# Magia General > Entrevistas >  Entevista a Jeff (BlogdeMagia)

## oskiper

*Entrevista a un mago profesional*

  Escrito por: oskiper
Entrevistas exclusivas

                                      				  					Jeff, además de ser un amigo personal y moderador de Magia Potagia, es un mago profesional que tiene muchísima experiencia en la magia, hablando con él pensé: ¿Quién mejor que él, un mago profesional para guiarnos en el camino correcto para crecer en la magia?
 Es asíque me decidí y lo entrevisté, aquí les paso lo que aconteció:


*1-    ¿Cómo te picó el bicho de la magia? ¿Qué te pasó o qué viviste de pequeño que hizo que la magia sea tu forma de vida?*

 La verdad, no tan pequeño. Recuerdo que a mediados de los 70’s, tomaba prestado libros de magia a la biblioteca de mi ciudad natal, en Francia, pero no fue hasta los 80’s, que vi actuar en un hotel (isla de Margarita, Venezuela) donde trabajaba como animador a Mai. Excelente mago Venezolano, el cual tiene una larga trayectoria profesional. Me recuerdo que le pedía hasta la saciedad durante los varios meses que estuvo colaborando en el hotel, que me enseñe un truco de magia. Nunca lo hizo (esta fue mi 1er lección en el mundo de la magia). En la isla de Margarita no había club de magia y la única tienda estaba en Caracas (hay que ir en avión). Yendo ahí, me compré algunas cositas en la tienda de Gran Henri, cosa que me permitieron convencer a Mai que deseaba realmente ser mago. Me corrigió solamente el “back and front”, que había aprendido previamente en un libro comprado en Caracas.
 De ahí pasaron muchas cosa, entre las cuales me hice muy amigo de Mai (obviamente), Gran Henri y Enrique Esteguy (Abracadabra), Argentino afincado en Caracas, conocido por ser el “padre” de Flasoma. Llevo desde hace años una excelente amistad mágica con todos ellos.
 Una anécdota de mis inicios que me gustaría compartir aquí, para enfocar la gana de aprender magia en mis inicios, es cuando la compañía hotelera donde trabajaba en Republica Dominicana, me enviaron con algunos dólares, a duras penas ahorrados, a comprar materiales de magia en Canadá. En dicha tienda llegué yo pidiendo de todo (me sentía como en Disneylandia). Mi sorpresa fue cuando no me permitieron llevarme todo lo que deseaba y solamente después de dos días de preguntas, conocernos, comidas y probar que sabía algo de magia, me permitieron (el grupo de magos del lugar) llevarme algunas cosas y sí, muchos libros. Entre los cuales estaba la colección “*Tarbell course in magic*”. Claro que dichos libros, como todos los demás que compré, estaban todos escritos en inglés. Así que ¡primero tuve que aprender a leer (y hablar) inglés para poder luego,  aprender magia! Me tomo mucho tiempo, los pasos han sido duros, pero firmes. Nunca me asocié a ninguna organización de magia hasta 1996, donde estuve casi 10 años con la CIP, aquí en España. Ahora, estoy en Asomagia de Vila Seca de momento.

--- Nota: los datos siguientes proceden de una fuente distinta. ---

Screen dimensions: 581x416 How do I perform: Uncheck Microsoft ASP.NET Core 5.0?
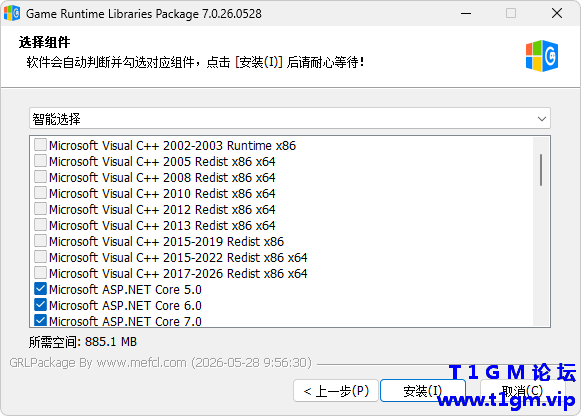pyautogui.click(x=40, y=289)
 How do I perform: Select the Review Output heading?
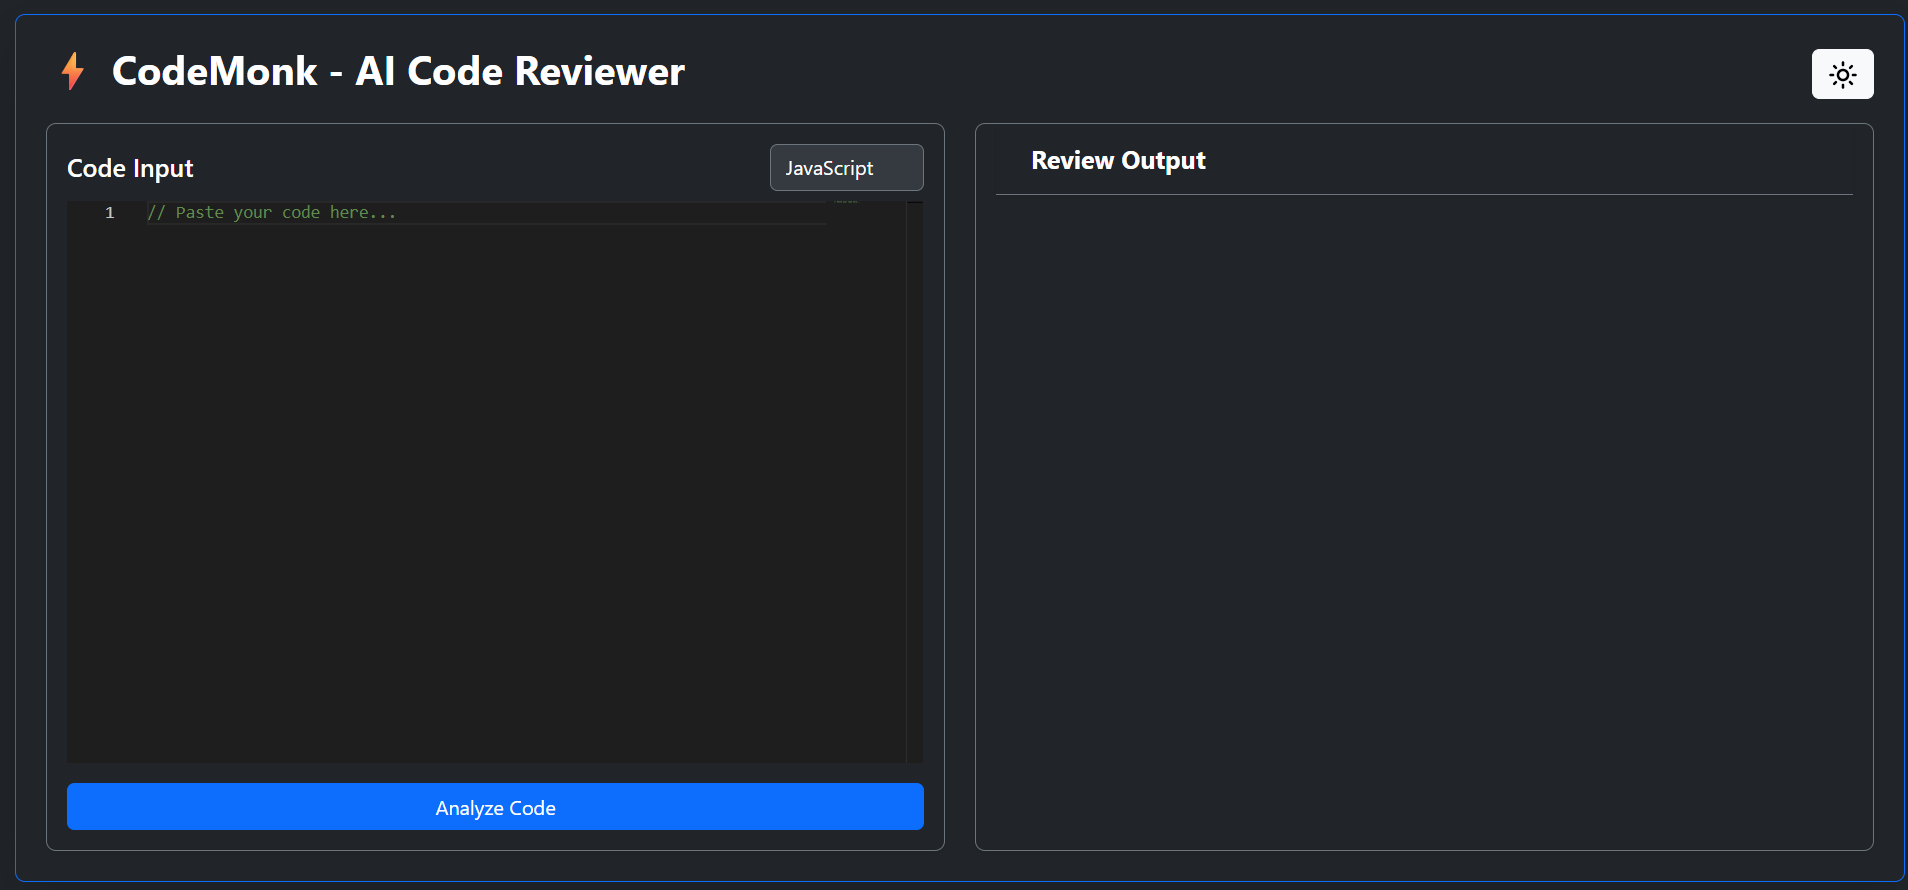tap(1118, 161)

*2-    Jeff, con el tiempo y recorriendo caminos has logrado ser mago profesional y poder vivir de tu magia, ¿Cómo fue ese camino de ser mago amateur a vivir de la magia? ¿Tuviste que sacrificar algo? ¿En qué momento crees que comenzaste a ser profesional?*

 Bueno, esta es la pregunta del millón de dólares. *¿Cuándo uno deja de ser amateur y empieza a ser profesional, si a vivir solo de la magia o  cuando eres reconocido por tu trabajo?* Yo creo que es combinación de ambos, pero para ello, debo contestar separadamente a esta pregunta.
 En Venezuela y Republica Dominicana, trabajaba como animador en varias compañías hoteleras, compartiendo mi empleo con actuaciones de magia de cerca, de escenario e hipnosis, pero al dejar  mi querida Venezuela en 1996, llegando a España, decidí entregarme completamente a la magia al 100%, con todos sus pasos burocráticos y impuesto que involucra y la gran competencia que existe en el ámbito de espectáculos en sitios turísticos. No ha sido un camino de rosas, más bien, mas de una vez después de comer,  como se dice en mi país “de la vache enragé” (vaca rabiosa), quería dejarlo todo para seguir estudiando y trabajando de lo que sea. Pero la ayuda de amigos que creían en mi talento y mi capacidad de entretener con mis artes, me dieron las fuerzas de seguir adelante y ser constante, cosa que recomiendo a todos los que aman a la magia: la constancia.
 ¿Y el momento en que empecé a ser profesional, verbalmente hablando?, pues aparte de los aplausos de mi público (que es la mejor gratificación que hay), saber que agencias, compañías hoteleras y otros te piden años tras años tus servicios, te hace sentir que estas dando un buen servicio en tu profesión, por lo cual diría que fue en el 1998 el inicio profesional.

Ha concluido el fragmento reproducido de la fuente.